"There may be a universe where it is smart
to give your adversaries 25 year's notice
of exactly how you plan
to render their defenses obsolete.
We just don't live there."
- Bill Sweetman One of the best sources on the F-35, its strengths and its weaknesses, is Aviation Week's Bill Sweetman. He's been following America's stealth programmes for many years from the F-117 to the B-2, the F-22 and now the F-35. Sweetman has also been keeping an eye on what the F-35's prime adversaries are doing to prepare for stealth warfare and what he's learned should give us pause before shelling out megabucks on the airplane.
In the September 16th edition, Sweetman has written a column entitled "Counter-Stealth" in which he explores what one obvious stealth adversary, Russia, is doing to negate the F-35's supposed radar invisibility.

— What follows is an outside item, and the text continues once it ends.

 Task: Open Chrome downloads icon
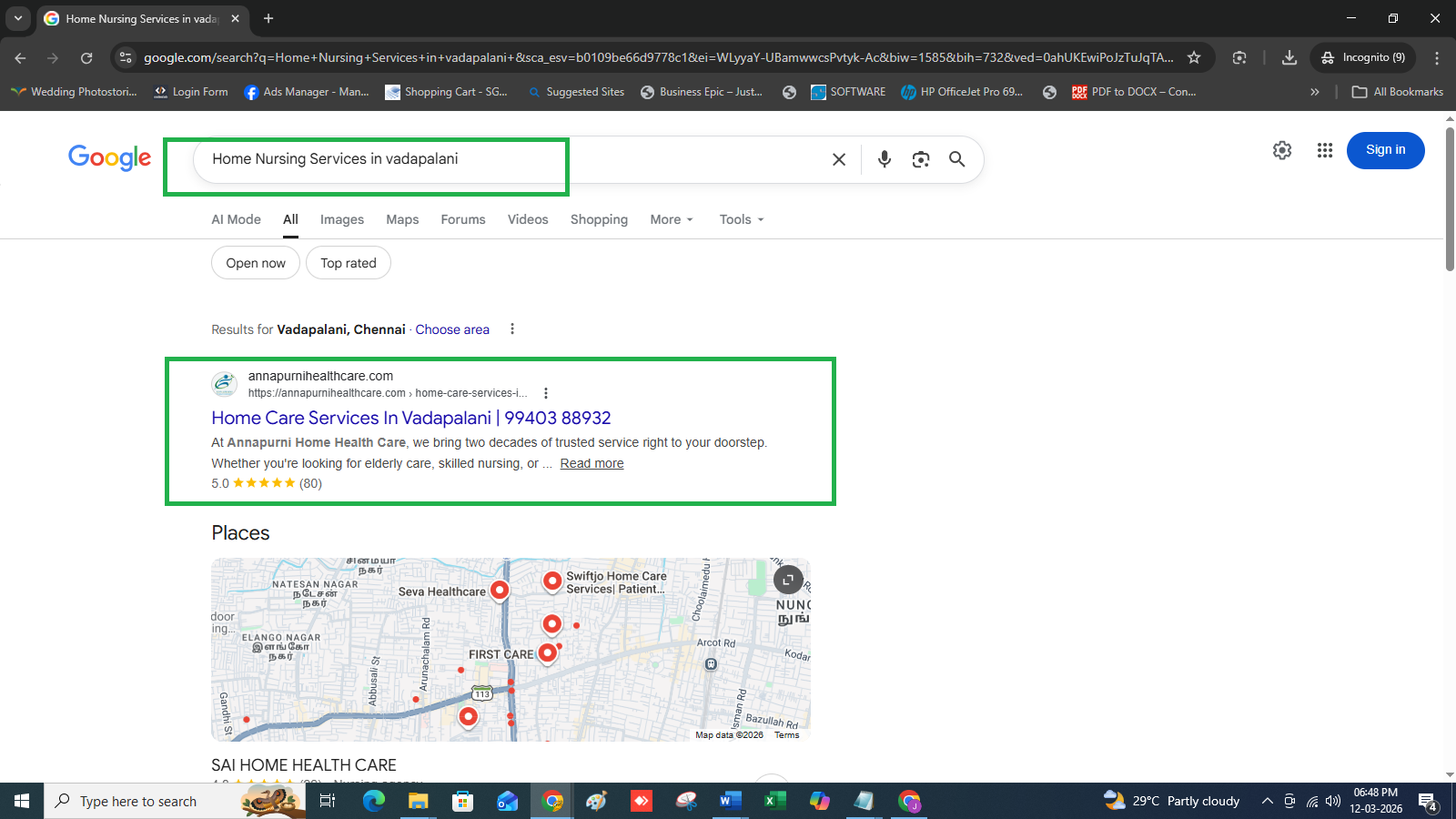[x=1289, y=57]
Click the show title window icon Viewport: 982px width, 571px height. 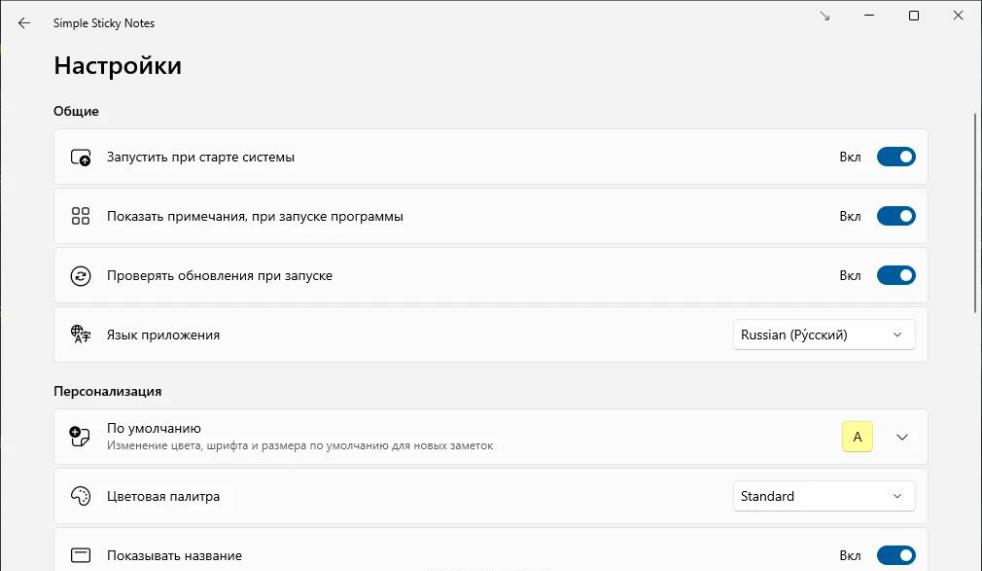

You may not have heard of it but it's all the rage these days - "sensor fusion". What that means is using more than one, perhaps several, sensor technologies in collaboration to overcome masking technologies designed to defeat just one or two.
While current U.S. stealth technology is designed to defeat X-band radars it may not be very effective against a combination of VSH, L-band and S-band arrays. So the Russkies are fielding a system that has all these capabilities. When one sensor gets "a hit" on a potential target, it can cue the other systems to focus on the target like WWII searchlight beams.
The conclusion is that stealth is a cat that we will pay dearly for the Americans having let out of the bag much too soon. As Sweetman writes (see top of this post) - it's never smart to telegraph your punch 25-years in advance.